---------- SOURCE MATERIAL ----------

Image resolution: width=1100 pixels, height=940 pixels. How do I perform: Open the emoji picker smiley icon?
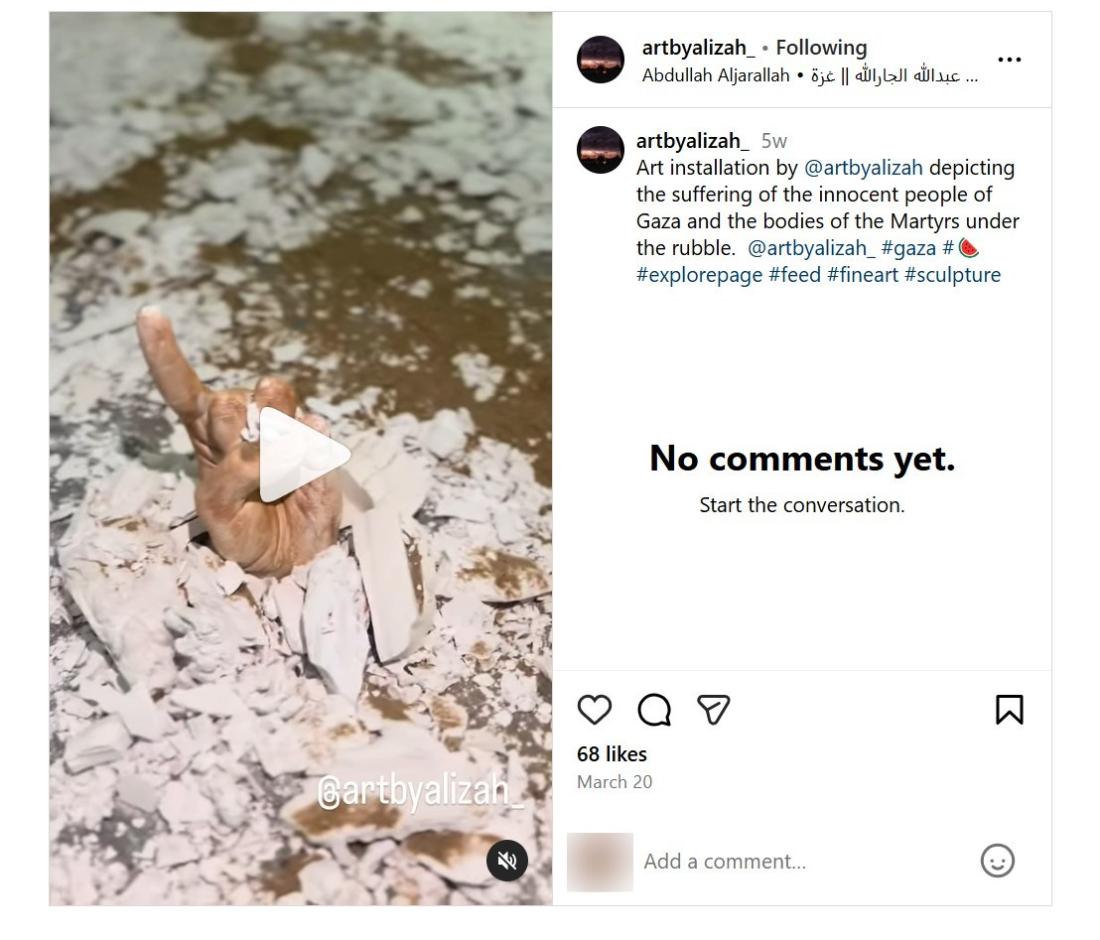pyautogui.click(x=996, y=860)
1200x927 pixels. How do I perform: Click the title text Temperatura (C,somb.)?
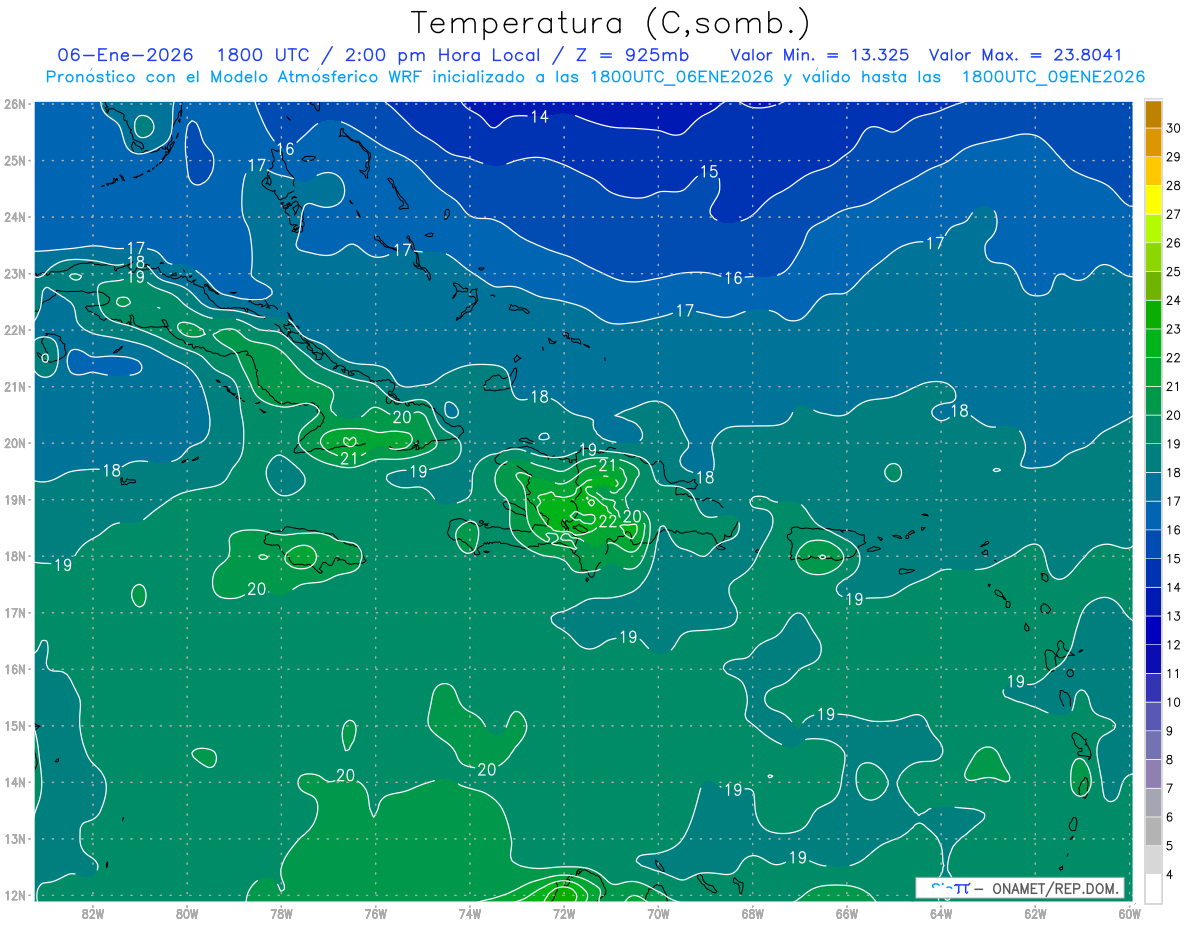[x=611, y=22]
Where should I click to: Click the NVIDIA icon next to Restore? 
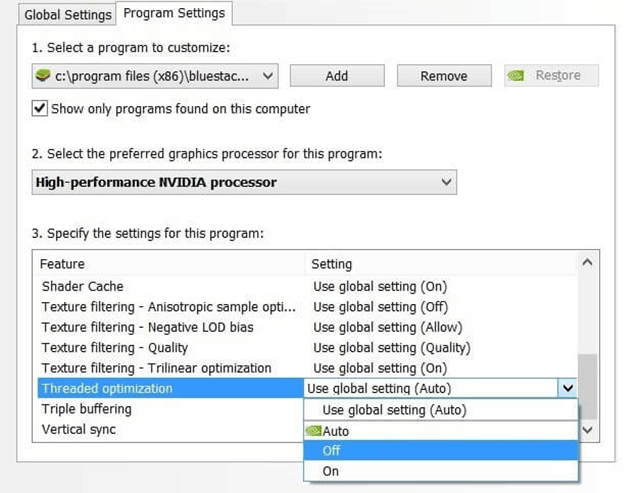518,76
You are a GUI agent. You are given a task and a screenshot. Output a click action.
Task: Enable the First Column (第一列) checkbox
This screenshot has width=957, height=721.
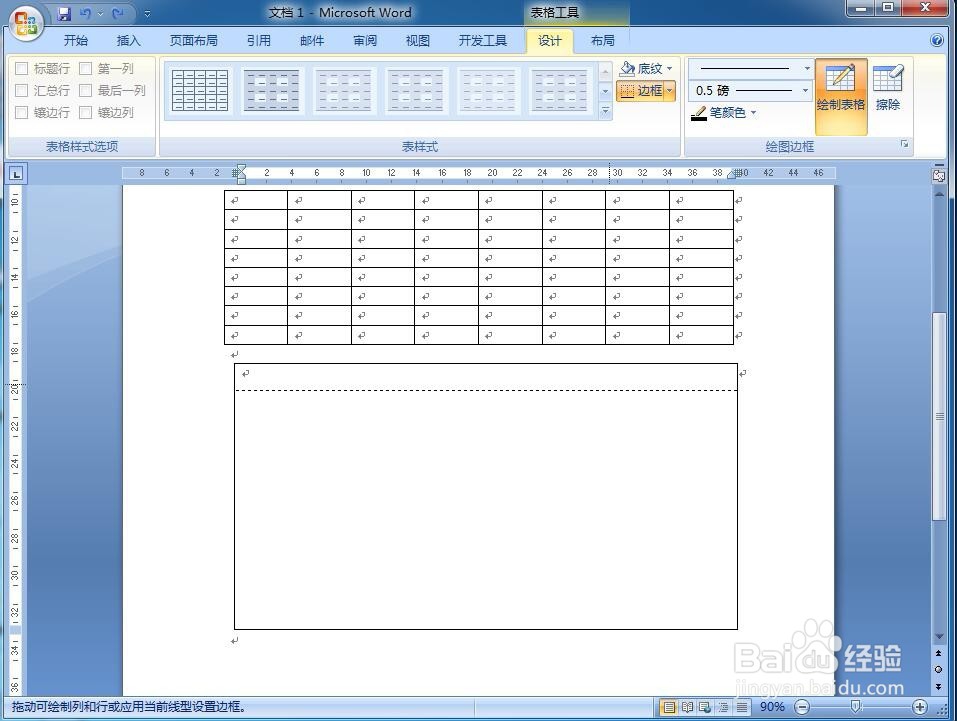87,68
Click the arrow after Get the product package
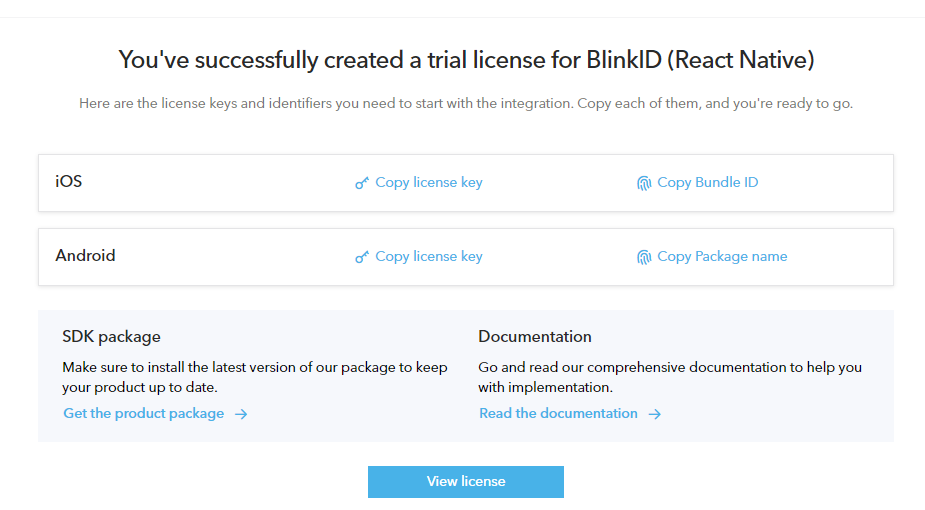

----------
---------- SOURCE MATERIAL ----------

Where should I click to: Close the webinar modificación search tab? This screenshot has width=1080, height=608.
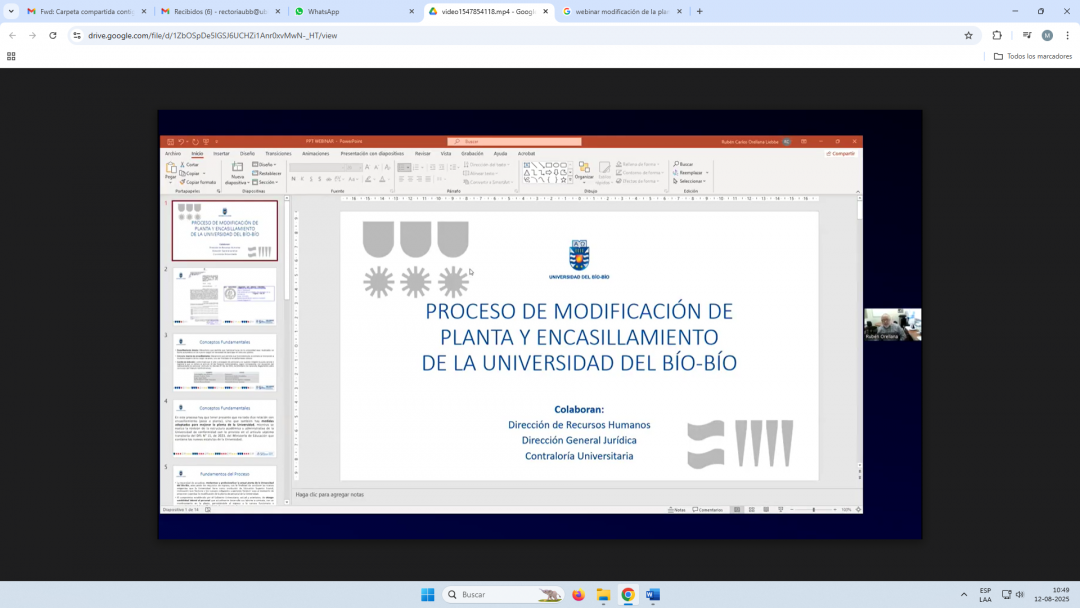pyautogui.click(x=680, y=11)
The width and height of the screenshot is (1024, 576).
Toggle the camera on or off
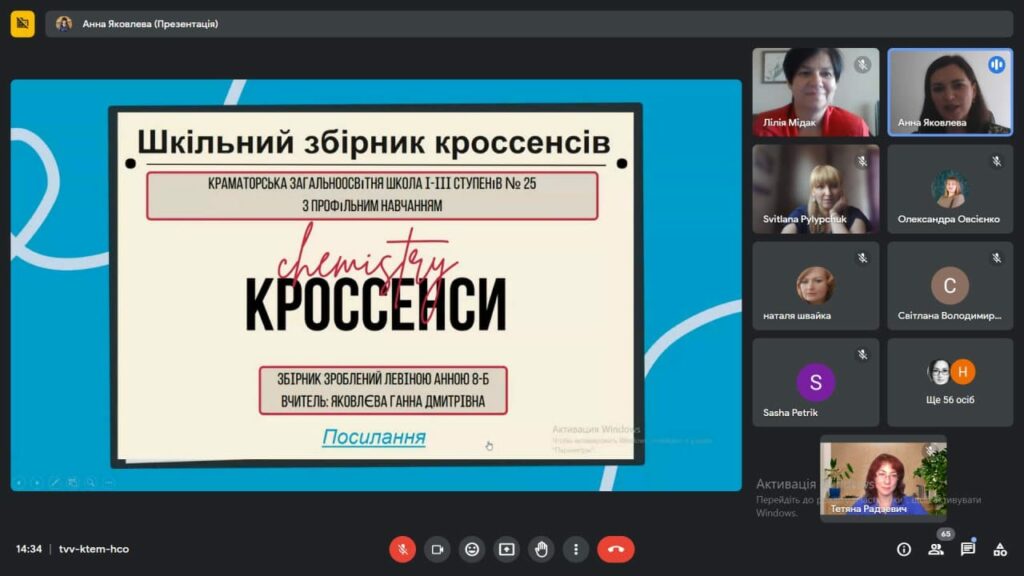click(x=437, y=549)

----------

The reply should hold the entries above from the line with "Image resolution: width=1100" to the line with "Task: Enable the First Column (第一列) checkbox", duplicated exactly, pictures excluded.

Image resolution: width=1100 pixels, height=940 pixels. How do I perform: Open the emoji picker smiley icon?
pyautogui.click(x=996, y=860)
1200x927 pixels. How do I perform: Click the title text Temperatura (C,somb.)?
[x=611, y=22]
Where should I click to: Click the NVIDIA icon next to Restore? 
518,76
You are a GUI agent. You are given a task and a screenshot. Output a click action.
Task: Enable the First Column (第一列) checkbox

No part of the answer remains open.